» Stated exercise:
Print every one of the records below word for word, without adding, dropping, or changing anything.

» Provided data:
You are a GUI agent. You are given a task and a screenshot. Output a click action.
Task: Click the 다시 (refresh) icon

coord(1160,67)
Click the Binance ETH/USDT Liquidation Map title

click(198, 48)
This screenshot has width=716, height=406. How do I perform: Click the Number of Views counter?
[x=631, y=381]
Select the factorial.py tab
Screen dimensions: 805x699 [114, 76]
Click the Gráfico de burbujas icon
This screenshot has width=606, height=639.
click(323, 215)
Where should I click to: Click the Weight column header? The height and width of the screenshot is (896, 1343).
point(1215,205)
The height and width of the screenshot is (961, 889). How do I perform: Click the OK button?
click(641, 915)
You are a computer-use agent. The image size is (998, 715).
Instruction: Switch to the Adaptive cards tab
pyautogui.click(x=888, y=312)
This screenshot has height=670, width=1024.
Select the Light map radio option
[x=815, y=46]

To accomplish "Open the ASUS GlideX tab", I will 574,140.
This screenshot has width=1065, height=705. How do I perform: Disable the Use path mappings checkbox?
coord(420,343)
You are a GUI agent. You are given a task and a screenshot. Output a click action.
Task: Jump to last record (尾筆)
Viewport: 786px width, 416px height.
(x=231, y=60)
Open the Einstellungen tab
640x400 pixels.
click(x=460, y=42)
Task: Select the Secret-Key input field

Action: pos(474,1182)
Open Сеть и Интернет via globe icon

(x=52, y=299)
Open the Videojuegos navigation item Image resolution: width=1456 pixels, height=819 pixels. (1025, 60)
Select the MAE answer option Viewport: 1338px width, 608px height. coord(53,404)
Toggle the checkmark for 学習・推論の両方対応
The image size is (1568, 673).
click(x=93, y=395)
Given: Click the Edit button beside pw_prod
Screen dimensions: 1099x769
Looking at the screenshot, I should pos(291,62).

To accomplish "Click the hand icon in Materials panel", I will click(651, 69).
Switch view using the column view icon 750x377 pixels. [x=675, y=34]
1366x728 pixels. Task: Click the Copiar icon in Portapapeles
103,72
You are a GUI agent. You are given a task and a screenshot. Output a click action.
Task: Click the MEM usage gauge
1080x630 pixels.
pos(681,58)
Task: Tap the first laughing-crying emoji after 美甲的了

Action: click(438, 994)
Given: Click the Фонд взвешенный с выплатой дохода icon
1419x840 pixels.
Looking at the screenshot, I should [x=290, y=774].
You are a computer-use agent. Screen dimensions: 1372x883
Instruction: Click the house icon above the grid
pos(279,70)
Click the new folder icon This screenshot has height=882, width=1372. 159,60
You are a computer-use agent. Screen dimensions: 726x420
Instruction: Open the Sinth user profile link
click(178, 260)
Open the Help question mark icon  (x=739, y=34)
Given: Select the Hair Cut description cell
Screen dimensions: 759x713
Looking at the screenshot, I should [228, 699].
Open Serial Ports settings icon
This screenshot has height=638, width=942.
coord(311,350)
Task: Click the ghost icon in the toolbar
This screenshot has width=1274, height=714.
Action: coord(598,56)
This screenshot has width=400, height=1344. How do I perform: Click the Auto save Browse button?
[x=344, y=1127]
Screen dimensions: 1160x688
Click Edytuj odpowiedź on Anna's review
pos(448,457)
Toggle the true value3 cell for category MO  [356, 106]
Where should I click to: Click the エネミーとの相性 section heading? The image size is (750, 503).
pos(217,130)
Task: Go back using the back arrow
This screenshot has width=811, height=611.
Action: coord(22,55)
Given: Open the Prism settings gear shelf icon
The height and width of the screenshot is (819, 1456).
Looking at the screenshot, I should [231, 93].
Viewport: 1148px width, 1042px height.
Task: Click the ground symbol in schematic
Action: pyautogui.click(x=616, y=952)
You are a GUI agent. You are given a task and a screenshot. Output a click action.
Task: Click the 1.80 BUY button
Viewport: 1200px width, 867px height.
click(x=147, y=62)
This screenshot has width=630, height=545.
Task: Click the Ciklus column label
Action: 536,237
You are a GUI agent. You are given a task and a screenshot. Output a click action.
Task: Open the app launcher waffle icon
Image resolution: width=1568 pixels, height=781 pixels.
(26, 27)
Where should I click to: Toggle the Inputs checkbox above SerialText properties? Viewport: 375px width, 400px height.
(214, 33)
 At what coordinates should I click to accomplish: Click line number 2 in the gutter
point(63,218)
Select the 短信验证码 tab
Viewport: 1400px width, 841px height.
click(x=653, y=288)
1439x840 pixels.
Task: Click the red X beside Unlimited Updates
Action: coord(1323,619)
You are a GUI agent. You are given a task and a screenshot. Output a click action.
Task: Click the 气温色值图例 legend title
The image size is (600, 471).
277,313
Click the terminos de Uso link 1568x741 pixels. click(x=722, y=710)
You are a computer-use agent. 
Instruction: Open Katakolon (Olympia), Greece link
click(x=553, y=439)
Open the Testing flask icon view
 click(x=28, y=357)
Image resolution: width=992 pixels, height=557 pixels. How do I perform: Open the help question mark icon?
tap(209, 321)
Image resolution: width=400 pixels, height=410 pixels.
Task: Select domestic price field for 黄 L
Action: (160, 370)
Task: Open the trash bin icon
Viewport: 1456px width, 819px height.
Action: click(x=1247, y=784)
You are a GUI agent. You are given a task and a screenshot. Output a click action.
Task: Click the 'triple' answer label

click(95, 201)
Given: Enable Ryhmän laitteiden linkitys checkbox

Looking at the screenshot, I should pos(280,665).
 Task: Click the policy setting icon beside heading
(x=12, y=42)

» Completed exercise:
You are a GUI agent. You are given a task and a screenshot. Output a click action.
Task: Click the 다시 (refresh) icon

coord(1160,67)
Click the Binance ETH/USDT Liquidation Map title

click(198, 48)
This screenshot has width=716, height=406. How do I perform: Click the Number of Views counter?
[x=631, y=381]
Select the factorial.py tab
Screen dimensions: 805x699 [114, 76]
Click the Gráfico de burbujas icon
This screenshot has width=606, height=639.
click(323, 215)
Where should I click to: Click the Weight column header? The height and width of the screenshot is (896, 1343).
point(1215,205)
The height and width of the screenshot is (961, 889). How do I perform: Click the OK button?
click(641, 915)
You are a computer-use agent. The image size is (998, 715).
Instruction: Switch to the Adaptive cards tab
pyautogui.click(x=888, y=312)
This screenshot has height=670, width=1024.
Select the Light map radio option
[x=815, y=46]

To accomplish "Open the ASUS GlideX tab", I will 574,140.
This screenshot has width=1065, height=705. How do I perform: Disable the Use path mappings checkbox?
coord(420,343)
You are a GUI agent. You are given a task and a screenshot. Output a click action.
Task: Jump to last record (尾筆)
Viewport: 786px width, 416px height.
(x=231, y=60)
Open the Einstellungen tab
640x400 pixels.
click(x=460, y=42)
Task: Select the Secret-Key input field

Action: pos(474,1182)
Open Сеть и Интернет via globe icon

(x=52, y=299)
Open the Videojuegos navigation item Image resolution: width=1456 pixels, height=819 pixels. (1025, 60)
Select the MAE answer option Viewport: 1338px width, 608px height. coord(53,404)
Toggle the checkmark for 学習・推論の両方対応
The image size is (1568, 673).
click(x=93, y=395)
Given: Click the Edit button beside pw_prod
Screen dimensions: 1099x769
Looking at the screenshot, I should pos(291,62).

To accomplish "Click the hand icon in Materials panel", I will click(651, 69).
Switch view using the column view icon 750x377 pixels. [x=675, y=34]
1366x728 pixels. Task: Click the Copiar icon in Portapapeles
103,72
You are a GUI agent. You are given a task and a screenshot. Output a click action.
Task: Click the MEM usage gauge
1080x630 pixels.
pos(681,58)
Task: Tap the first laughing-crying emoji after 美甲的了

Action: click(438, 994)
Given: Click the Фонд взвешенный с выплатой дохода icon
1419x840 pixels.
Looking at the screenshot, I should [x=290, y=774].
You are a computer-use agent. Screen dimensions: 1372x883
Instruction: Click the house icon above the grid
pos(279,70)
Click the new folder icon This screenshot has height=882, width=1372. 159,60
You are a computer-use agent. Screen dimensions: 726x420
Instruction: Open the Sinth user profile link
click(178, 260)
Open the Help question mark icon  (x=739, y=34)
Given: Select the Hair Cut description cell
Screen dimensions: 759x713
Looking at the screenshot, I should [228, 699].
Open Serial Ports settings icon
This screenshot has height=638, width=942.
coord(311,350)
Task: Click the ghost icon in the toolbar
This screenshot has width=1274, height=714.
Action: coord(598,56)
This screenshot has width=400, height=1344. How do I perform: Click the Auto save Browse button?
[x=344, y=1127]
Screen dimensions: 1160x688
Click Edytuj odpowiedź on Anna's review
pos(448,457)
Toggle the true value3 cell for category MO  [356, 106]
Where should I click to: Click the エネミーとの相性 section heading? The image size is (750, 503).
pos(217,130)
Task: Go back using the back arrow
This screenshot has width=811, height=611.
Action: coord(22,55)
Given: Open the Prism settings gear shelf icon
The height and width of the screenshot is (819, 1456).
Looking at the screenshot, I should [231, 93].
Viewport: 1148px width, 1042px height.
Task: Click the ground symbol in schematic
Action: pyautogui.click(x=616, y=952)
You are a GUI agent. You are given a task and a screenshot. Output a click action.
Task: Click the 1.80 BUY button
Viewport: 1200px width, 867px height.
click(x=147, y=62)
This screenshot has width=630, height=545.
Task: Click the Ciklus column label
Action: 536,237
You are a GUI agent. You are given a task and a screenshot. Output a click action.
Task: Open the app launcher waffle icon
Image resolution: width=1568 pixels, height=781 pixels.
(26, 27)
Where should I click to: Toggle the Inputs checkbox above SerialText properties? Viewport: 375px width, 400px height.
(214, 33)
 At what coordinates should I click to accomplish: Click line number 2 in the gutter
point(63,218)
Select the 短信验证码 tab
Viewport: 1400px width, 841px height.
click(x=653, y=288)
1439x840 pixels.
Task: Click the red X beside Unlimited Updates
Action: coord(1323,619)
You are a GUI agent. You are given a task and a screenshot. Output a click action.
Task: Click the 气温色值图例 legend title
The image size is (600, 471).
277,313
Click the terminos de Uso link 1568x741 pixels. click(x=722, y=710)
You are a computer-use agent. 
Instruction: Open Katakolon (Olympia), Greece link
click(x=553, y=439)
Open the Testing flask icon view
 click(x=28, y=357)
Image resolution: width=992 pixels, height=557 pixels. How do I perform: Open the help question mark icon?
tap(209, 321)
Image resolution: width=400 pixels, height=410 pixels.
Task: Select domestic price field for 黄 L
Action: (160, 370)
Task: Open the trash bin icon
Viewport: 1456px width, 819px height.
Action: click(x=1247, y=784)
You are a GUI agent. You are given a task and a screenshot. Output a click action.
Task: Click the 'triple' answer label

click(95, 201)
Given: Enable Ryhmän laitteiden linkitys checkbox

Looking at the screenshot, I should pos(280,665).
 Task: Click the policy setting icon beside heading
(x=12, y=42)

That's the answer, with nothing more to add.